Suppose I have a table of students, containing their ID and their grade:

-----------------
| id  |  grade  |
-----------------
|  1  |    83   |
|  2  |    94   |
|  3  |    92   |
|  4  |    78   |

How do I write a Tuple Relational Calculus formula that refers to the student with the highest grade?

My attempt:

Thinking in terms of SQL, I would write a query that does a cartesian product of the table with itself, take every grade that is less than some other grade, and then subtract from the original table. However, in Tuple Relational Calculus, it's not possible to build sub-tables in sub-queries, which is why I'm stuck.
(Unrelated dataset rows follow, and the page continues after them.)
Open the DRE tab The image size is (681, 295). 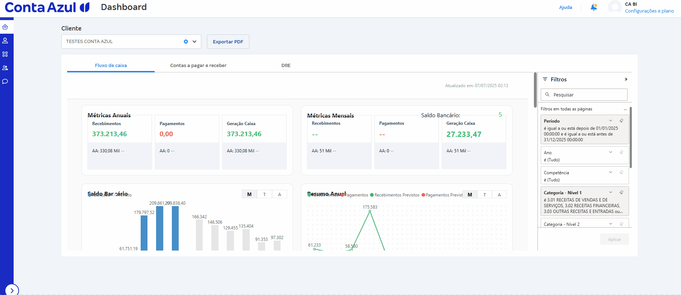(x=286, y=65)
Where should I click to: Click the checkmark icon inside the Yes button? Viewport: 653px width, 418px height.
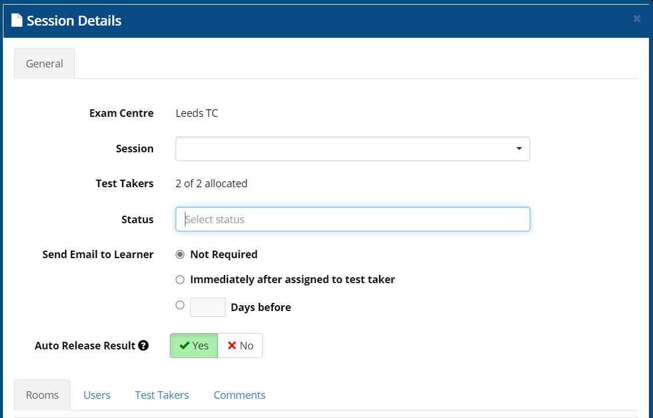[184, 345]
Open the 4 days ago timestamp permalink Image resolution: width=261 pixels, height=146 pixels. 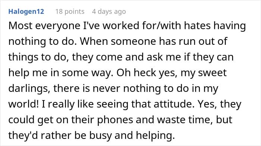click(109, 12)
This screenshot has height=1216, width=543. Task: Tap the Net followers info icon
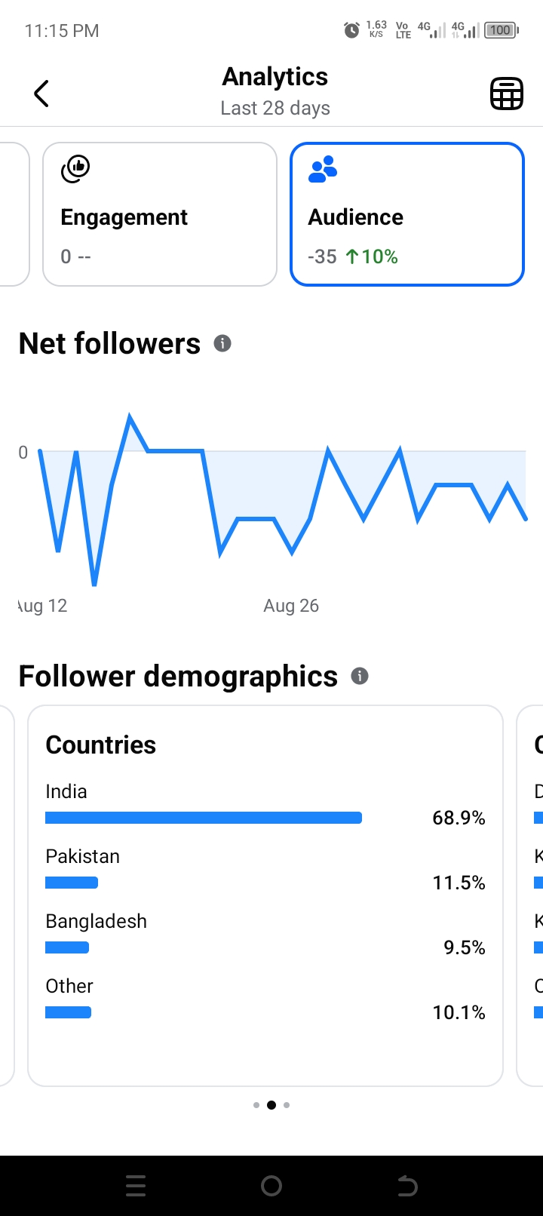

However, I've attempted something in this direction:

{ <id> | Ǝ grade1 ∈ students (id, grade) ⋀ Ǝ grade2 ∈ students (id, grade2) ⋀ grade1 > grade2}

I believe this would get me the lower grades, but how do I subtract this all from the original table of students? I'm not allowed to insert this statement into another TRC query. Thanks in advance for your help!

Best Answer

Given the schema Students(id:integer,grade:integer), you can solve the problem in tuple relational calculus by using the negation operator (¬).

{T1.id | ∃T1 ∈ Students ¬(∃T2 ∈ Students (T2.grade > T1.grade))}

This would return the id of all students in T1 where there is no student in T2 with a higher grade.
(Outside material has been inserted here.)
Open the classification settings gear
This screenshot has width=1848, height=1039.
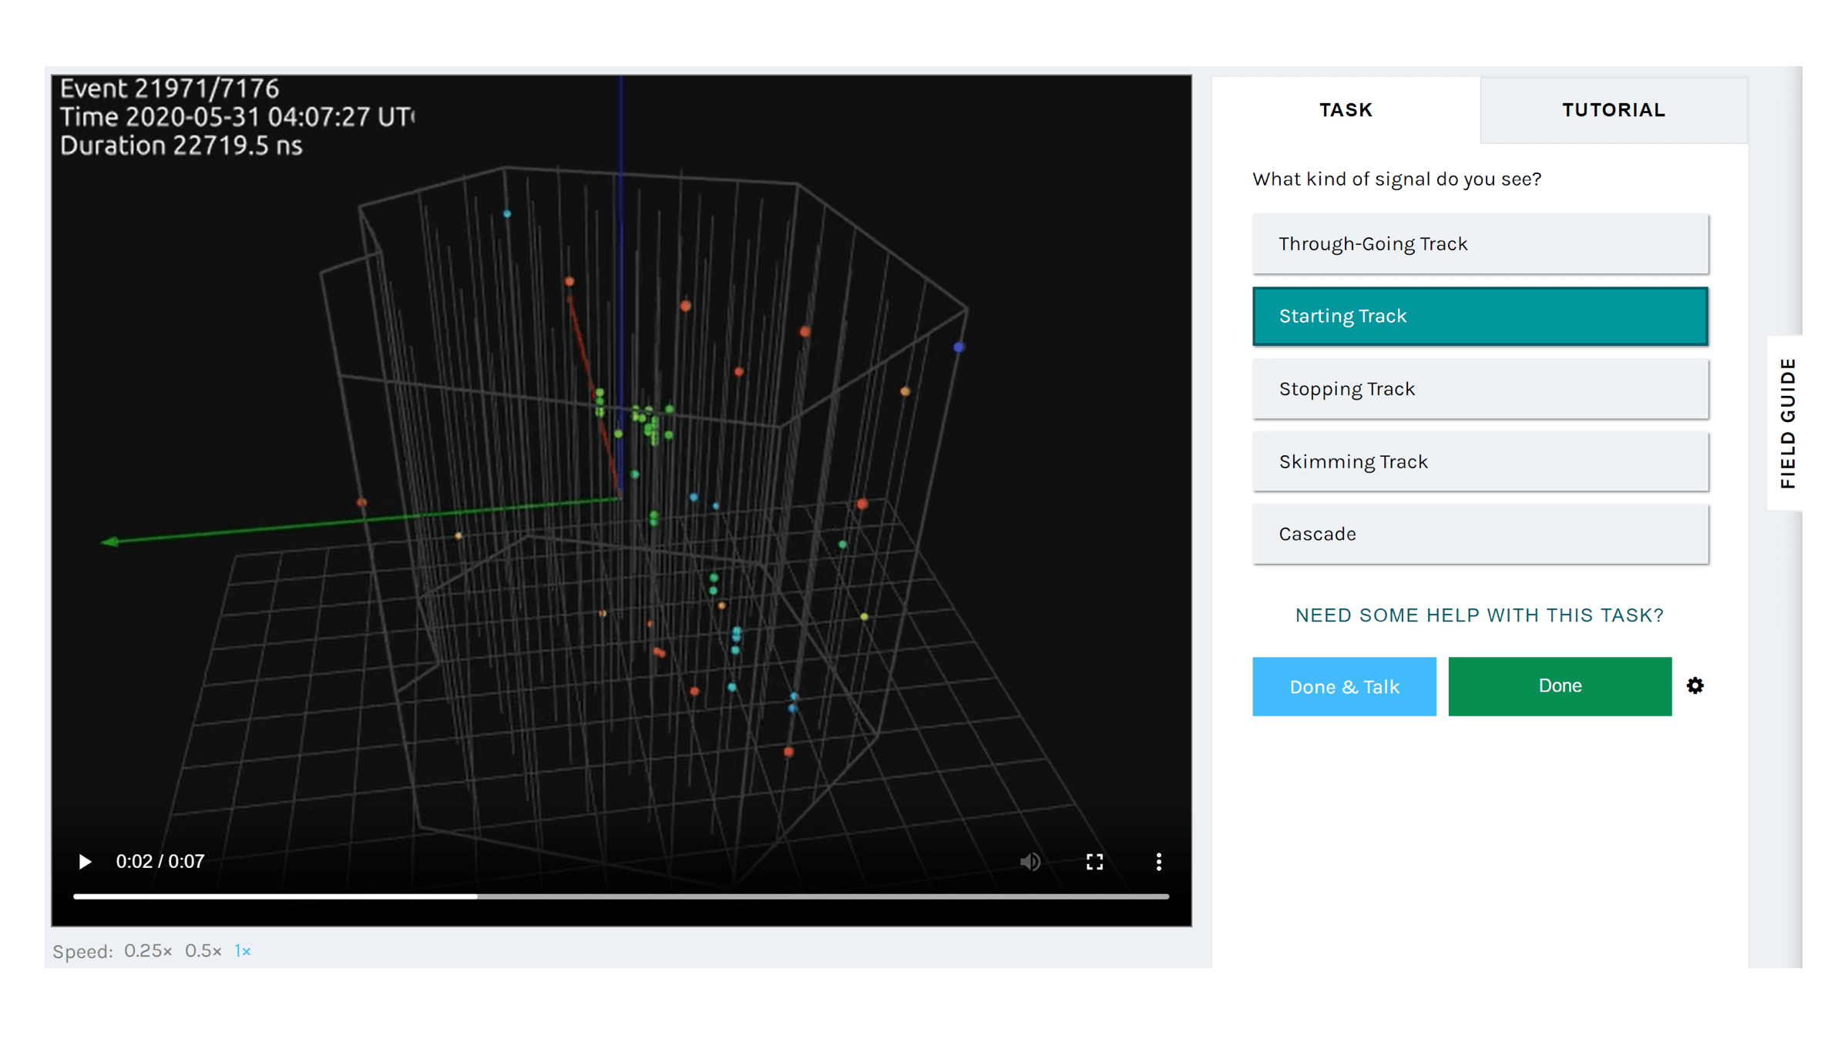tap(1695, 685)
Because T1 and T2 are from the same relation, this effectively returns the set of students with the top grade.

If there are no ties for the top grade, it will return just one id.

It looks like you were thinking in terms of relational algebra rather than tuple relational calculus.
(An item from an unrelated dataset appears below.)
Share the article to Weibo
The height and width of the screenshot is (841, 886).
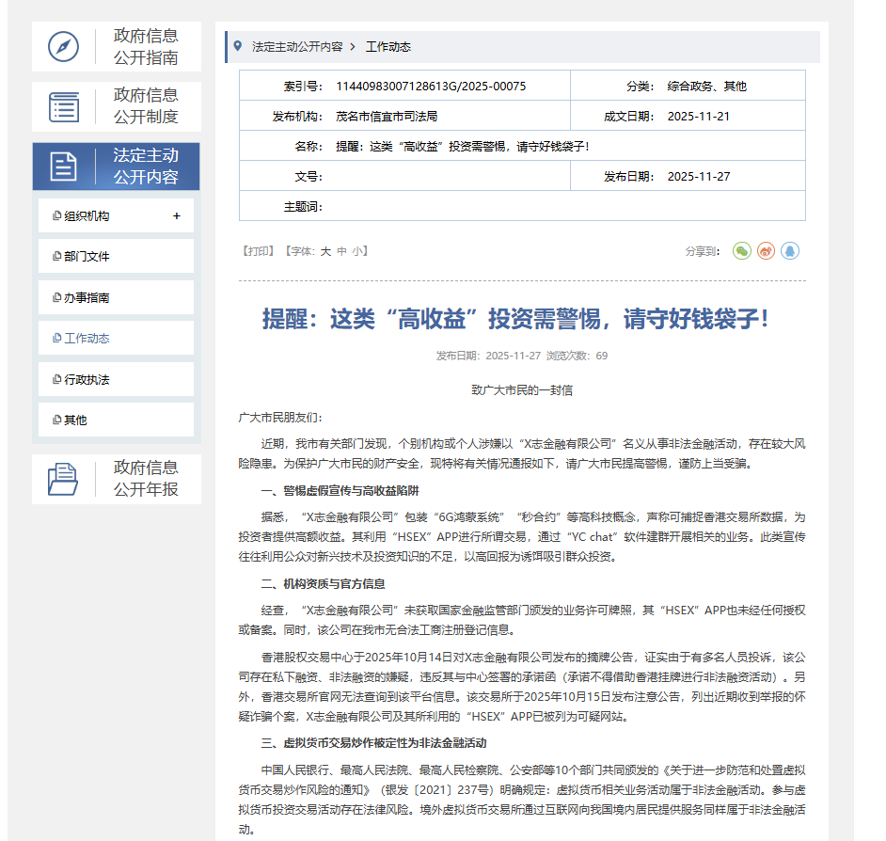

Tuple relational calculus does not have a set difference operator, so you can't find the maximum by subtracting all non-maximums.

Reference

The Solutions Manual for the third edition of Database Management Systems by Ragu Ramakrishnan and Johannes Gerke helped me solve this.

Question 4.3 asks you to solve some problems using this schema:

Suppliers(sid:integer,sname:string,address:string)
Parts(pid:integer,pname:string,color:string)
Catalog(sid:integer,pid:integer,cost:real)

Question 4.3.11 is similar to yours.

Find the pids of the most expensive parts supplied by suppliers named Yosemite Sham.

The solution looks like this:

{T | ∃T1 ∈ Catalog(∃X ∈ Suppliers
(X.sname = 'Yosemite Sham' ∧ X.sid = T1.sid) ∧ ¬(∃S ∈ Suppliers
(S.sname = 'Yosemite Sham' ∧ ∃Z ∈ Catalog
(Z.sid = S.sid ∧ Z.cost > T1.cost))) ∧ T.pid=T1.pid)}

The solution here is more complicated because of the joins between Suppliers and Catalog, but the essence of the solution is the same.

Elide the joins to get this:

T1 ∈ Catalog ...
(... ¬(... ∃Z ∈ Catalog
(... Z.cost > T1.cost)))

In the reference solution, free variable T has the same pid as bound variable T1.

Taking the pid of T1 directly is a simpler way to get the same result.